I have had some nice things said about my work and then I’ve had some not so nice things said. A few editors have brushed me off and that’s okay. It used to bother me. Not so much now.

In those seven years things have taken a backseat from time to time. My wife. My kids. Sleep (not like I really did much of that anyway). My faith.

Yes, my faith.

(Okay, before you continue, if you wish not to hear the rest, which is partially about religion, go ahead and click the X button in the upper right hand corner. I’m not going to be preaching, but I also don’t wish to offend anyone who believes that God is a man made entity.)

I’ve always been a firm believer in Christ and what you’re about to read is, in my opinion, an intimate account of something that happened to me today. For the record, I wrote this as a letter to a couple of writers I know, two people I hold very dear to me in the writing world. I’m not going to give their names, but they know who they are. Both of them have recently gone through something similar and the need to share it with them bordered on urgency.

My letter reads (for the most part):

Today I was broken. Broken.

My heart hasn’t been in the right place for a long time.
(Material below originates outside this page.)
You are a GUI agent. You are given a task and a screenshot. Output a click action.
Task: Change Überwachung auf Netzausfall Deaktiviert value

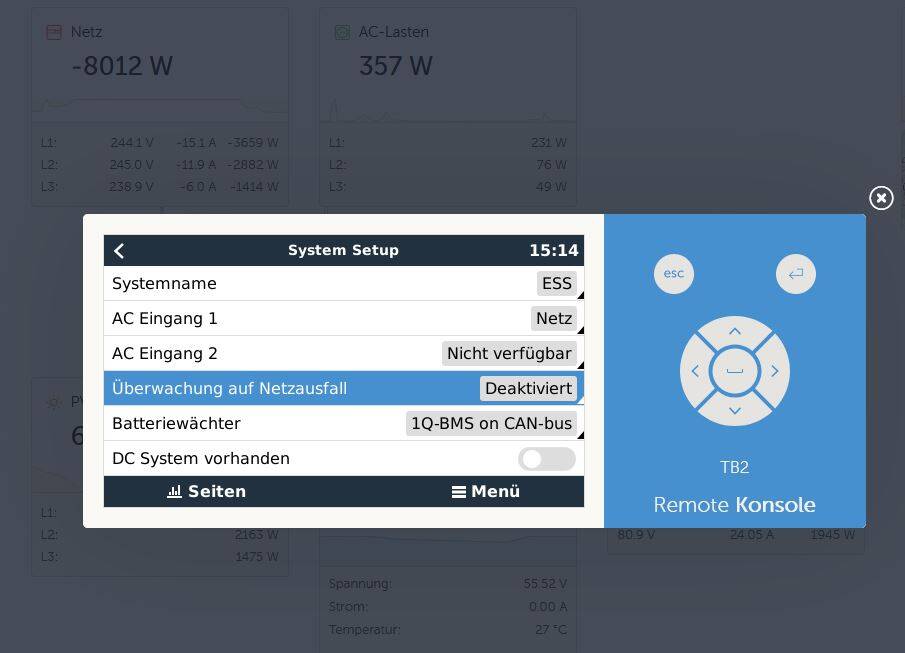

Today, amid things going on in my life, God reminded me of a message I heard recently. A message about Judas, about how he betrayed Jesus for 30 silver coins. The preacher man went on to say that there were some in that congregation that are like Judas, who will or have betrayed Jesus.

I sat in my office this morning, frustrated, sad, very much down. There was a hole as big as your first in the center of my chest. I sat to write a letter—it’s what I do when I need to work things out. In the middle of this letter I recalled the message.

Tears formed in my eyes.

I left my desk and started down the stairwell to see a friend of mine.

More tears came.

I reached the door to his floor and couldn’t go through.
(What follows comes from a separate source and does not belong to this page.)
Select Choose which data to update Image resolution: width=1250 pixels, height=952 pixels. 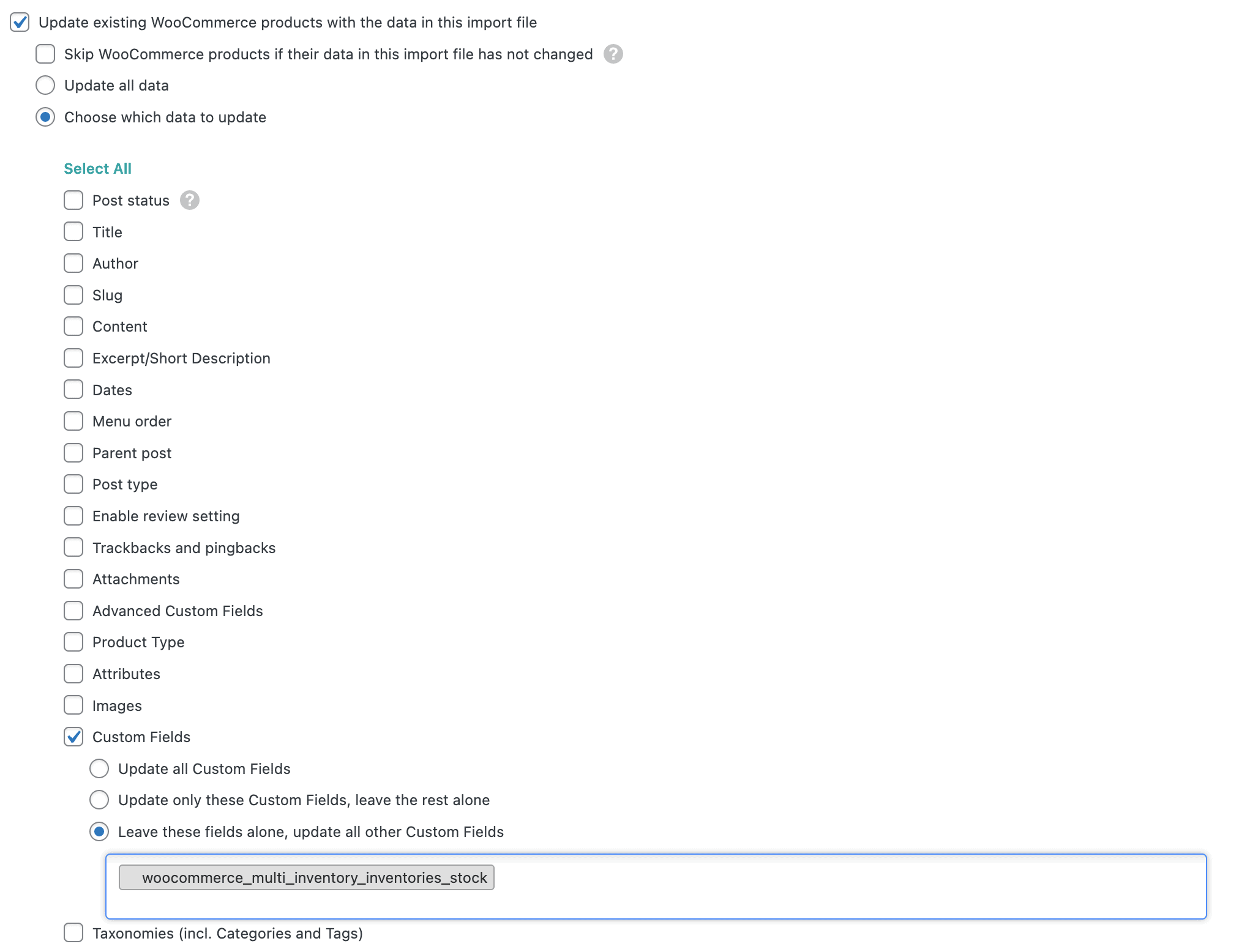[45, 117]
More tears poured down my face.

I made it to his office and he wasn’t in there. I stayed there until he came back.

I broke down. I broke down and cried and we talked and I realized that my entire life I had believed in Jesus, prayed to him, but I had NEVER given him everything. We held hands and prayed and I cried and he cried and I cried some more.
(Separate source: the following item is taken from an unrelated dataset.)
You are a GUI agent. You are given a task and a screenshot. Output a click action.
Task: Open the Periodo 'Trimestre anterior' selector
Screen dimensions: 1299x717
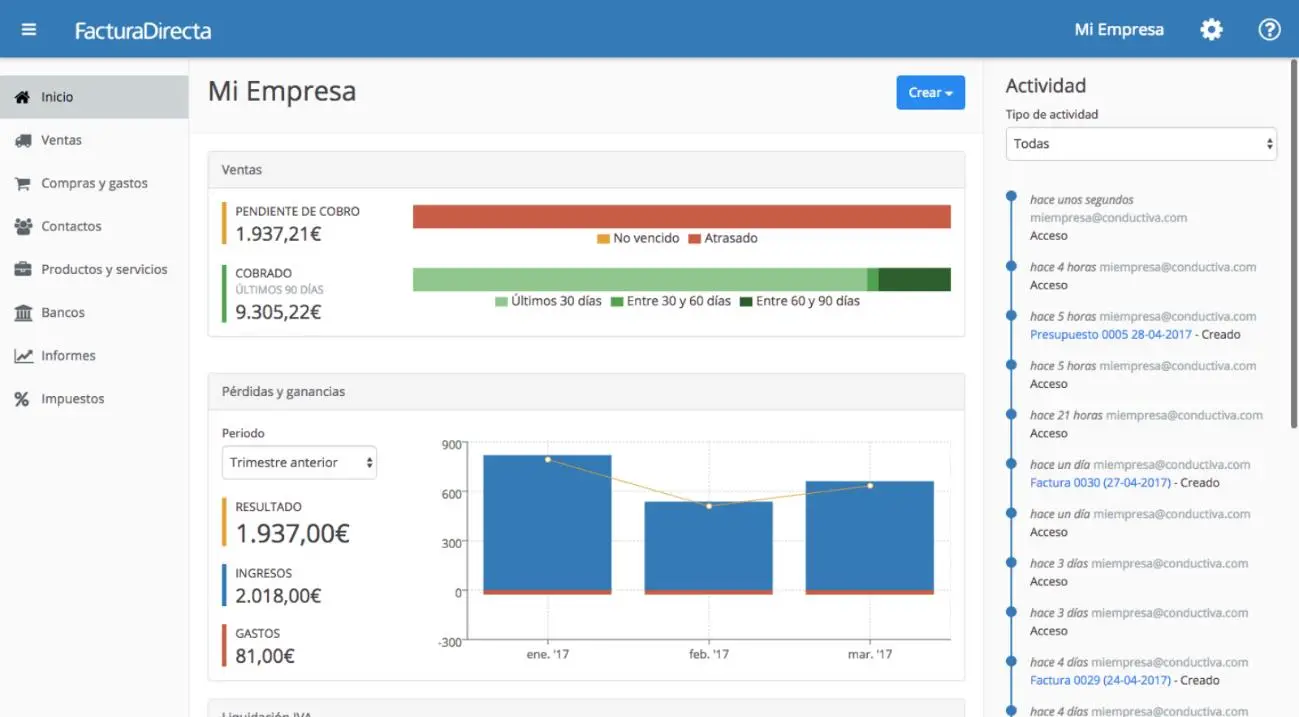point(299,463)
When we were done, that hole was gone and I felt refreshed, though exhausted. I felt the burdens were lifted. They were still there, but I wasn’t carrying them by myself.

I just wanted you to know that I’ve given everything to God. Everything. A renewal of faith if you want to say. Me, personally, I think it was more of finally letting go and giving God control.

Thanks for listening.


Does this mean I’m no longer going to write? No. Does it mean I change the way I write? No. Does it mean I might change certain things within my writing? Absolutely.

Is this the end of Type AJ Negative? I hope not, but I have a strong feeling I’m going to lose some followers. I’ll probably lose some friends as well, which is sad to say.

I still plan on interviewing people who wish to be interviewed. If you’re one of them, drop me a line at If you just want to talk, drop me a line as well. If you want to interview me, please do. I’m an open book.

I’m going to be honest here: I don’t know what this means for my writing career. I’ve got a lot of praying to do and after that, I have a lot of open eared listening to do. Not to friends or family, but to God.

If you’ve read this far, I thank you and I hope you come back. I’ve always thought I was a gracious writer, an accessible writer. That’s not going to change and if I’ve endeared you to my work or me over the last few years, don’t go away. My heart is in the right place. My soul is in the right place.

I’ve always been upfront with my readers. That’s not going to change.

I hope you stick around as I pursue a new path; one that I hope isn’t so splintered.

As I told my friend, Petra, earlier today: Life is a work in progress. It’s a manuscript that will never ever be perfect, but we have an editor that looks out for us, that helps us to polish our manuscript for the world to see.